As we move up the neck, these notes move to new positions, creating new shapes and placing a different note in the lowest voice. Notice the second shape. It is also a D major triad, but the root is now in the lowest voice. It is a root position triad. Then, the third form gives us the 3 of the lowest voice, that is to say a first triad of inversion.

In Example 2you will see D major triads for the remaining string groups: 2-3-4, 3-4-5, and 4-5-6.

To point out the obvious, when it comes to practical applications of triads when playing songs and chord progressions, you’ll need a little more knowledge than just major triads. However, you can cover a parcel of ground simply knowing the major and minor triads.

What is the difference between a major and minor triad? Simply move a note – the major third – down a single fret. In our examples, we will move the F# to the natural F. In Example 3 you can see how this changes the shapes of the first three strings.

How to practice the triads

Although there are many ways to practice these exercises, I have seen students have the most success with a combination of two methods:

play and say. Play the chord, say the name of its inversion out loud, then arpeggiate the chord, saying the note names as you play them (“Triad in D major, second inversion, A, D, F# “).

Apply to song or chord progression: Take a common chord progression and use triads over a group of strings instead of playing open chords.
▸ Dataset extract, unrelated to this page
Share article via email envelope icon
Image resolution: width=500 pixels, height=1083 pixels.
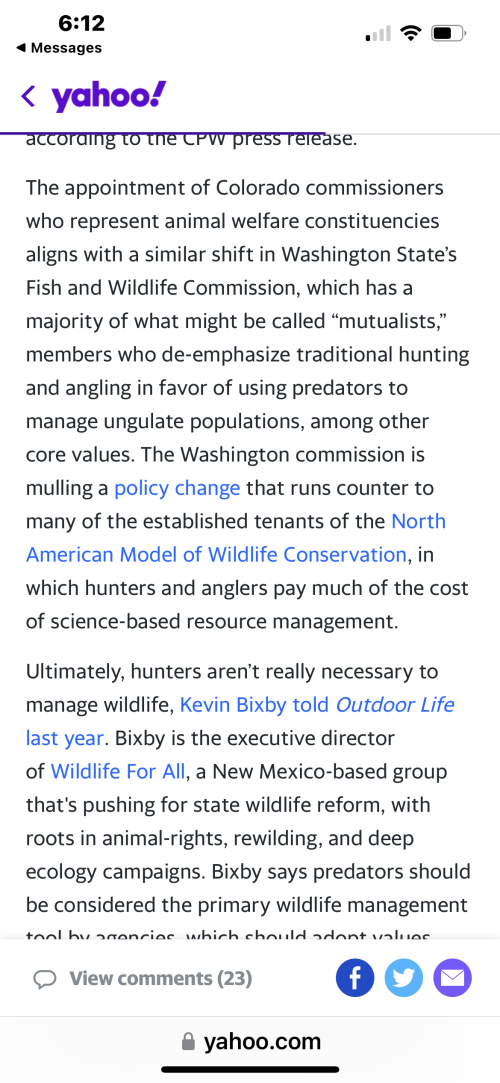[452, 978]
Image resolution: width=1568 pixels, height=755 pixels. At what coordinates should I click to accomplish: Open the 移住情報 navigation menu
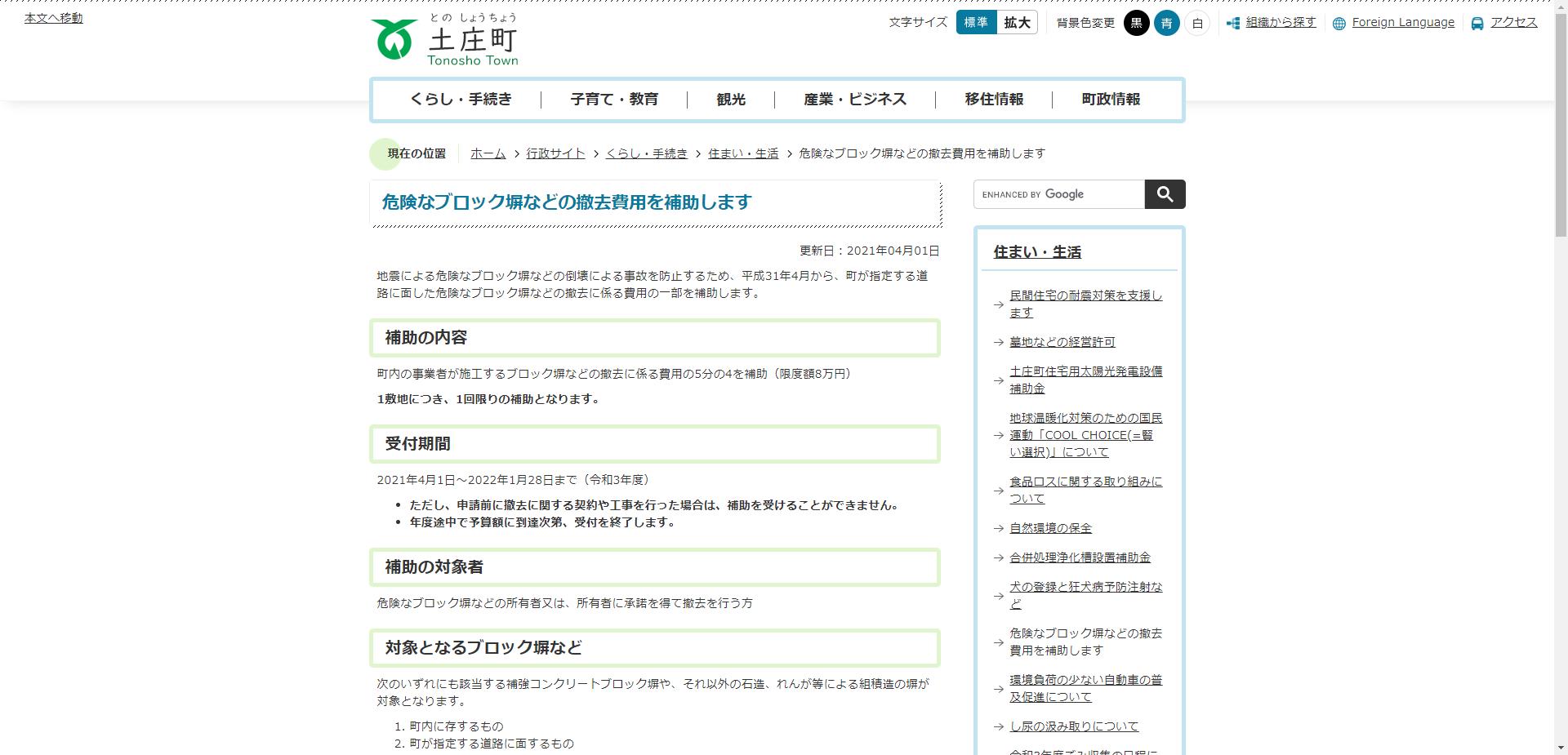point(992,99)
Once you have a good grasp of major and minor triads, you can start mixing and matching inversions, weaving them together to play common chord progressions. In Example 4, we see a simple chord progression in D: D–Bm–Em–A. Let’s start by looking at this progression on the top string set. (I wrote them in half-notes to make the shapes appear better. It’s up to you to invent strumming or picking patterns.)

Naturally, we want to move this progression around the fretboard. Example 5 is the same progression on strings 4–3–2. Here’s a tip: for these shapes, I simply moved the note on the 1st string one octave toward the 4th string.

Experiment and Explore

Try playing Ex. 4 and Ex. 5 backwards to hear the downward progression. Then try jumping around different inversions and octaves while following the chord order in the progression. This works well for electric guitarists looking to create unpredictable, complementary guitar parts while someone else plays open chords. Experiment with using various effects. Delays and reverbs can be especially fun when playing triads out loud. Arpeggiate triads, play them as punchy cutting chords, add and remove notes with any free finger to create counter melodies, whatever sounds good to your ears.